- [EXCERPT TO READ]
----

Why JavaScript treats a number as octal if it has a leading zero

Question

var x = 010;
console.log(x); //8

JS engine convert the number x to octal number. Why it happens? How can I prevent it?

Answer 1

I think my answer here answers the question, but the question is not exactly a duplicate, so I include a copy of my answer.

History

The problem is that decimal integer literals can't have leading zeros:

DecimalIntegerLiteral ::
    0
    NonZeroDigit DecimalDigits(opt)

However, ECMAScript 3 allowed (as an optional extension) to parse literals with leading zeros in base 8:

OctalIntegerLiteral ::
    0 OctalDigit
    OctalIntegerLiteral OctalDigit

But ECMAScript 5 forbade doing that in strict-mode:

A conforming implementation, when processing strict mode code (see 10.1.1), must not extend the syntax of NumericLiteral to include OctalIntegerLiteral as described in B.1.1.

ECMAScript 6 introduces BinaryIntegerLiteral and OctalIntegerLiteral, so now we have more coherent literals:

• BinaryIntegerLiteral, prefixed with 0b or 0B.
• OctalIntegerLiteral, prefixed with 0o or 0O.

----

- [WRITTEN INSTRUCTION 1]
In the thread on leading zeros in JavaScript numbers, rewrite the stretch from "But ECMAScript 5 forbade" through "with 0b or 0B.", replacing "forbade" with "prohibited".
- [WRITTEN INSTRUCTION 2]
Pick up the thread on why JavaScript reads numbers with a leading zero as octal and carry it on from its final line.

- [PROVIDED DATA]
----

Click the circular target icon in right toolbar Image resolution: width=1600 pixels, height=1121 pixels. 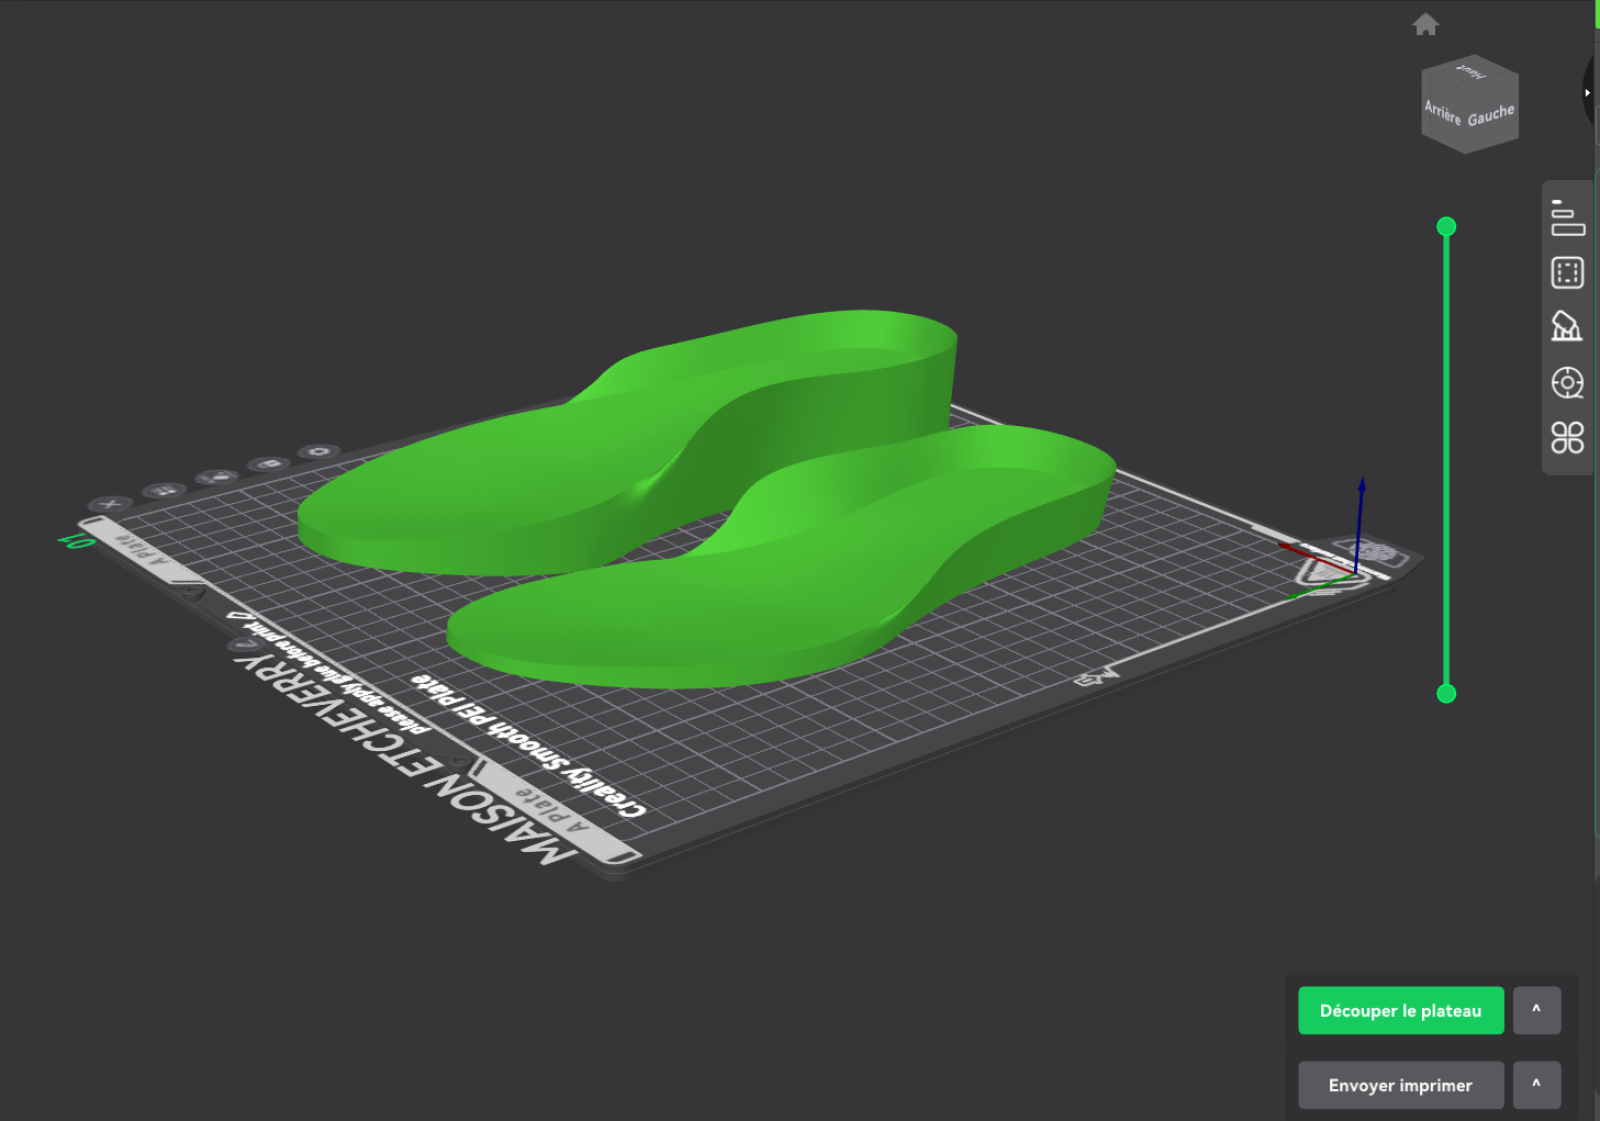[1567, 383]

----

- [TASK RESPONSE 1]
But ECMAScript 5 prohibited doing that in strict-mode:

A conforming implementation, when processing strict mode code (see 10.1.1), must not extend the syntax of NumericLiteral to include OctalIntegerLiteral as described in B.1.1.

ECMAScript 6 introduces BinaryIntegerLiteral and OctalIntegerLiteral, so now we have more coherent literals:

• BinaryIntegerLiteral, prefixed with 0b or 0B.

- [TASK RESPONSE 2]
• HexIntegerLiteral, prefixed with 0x or 0X.

The old OctalIntegerLiteral extension has been renamed to LegacyOctalIntegerLiteral, which is still allowed in non-strict mode.

Conclusion

Therefore, if you want to parse a number in base 8, use the 0o or 0O prefixes (not supported by old browsers), or use parseInt.

And if you want to be sure your numbers will be parsed in base 10, remove leading zeros, or use parseInt.

Examples

• 010
  • In strict mode (requires ECMAScript 5), it throws.
  • In non strict mode, it may throw or return 8 (implementation dependent).
• 0o10, 0O10
  • Before ECMAScript 6, they throw.
  • In ECMAScript 6, they return 8.
• parseInt('010', 8)
  • It returns 8.
• parseInt('010', 10)
  • It returns 10.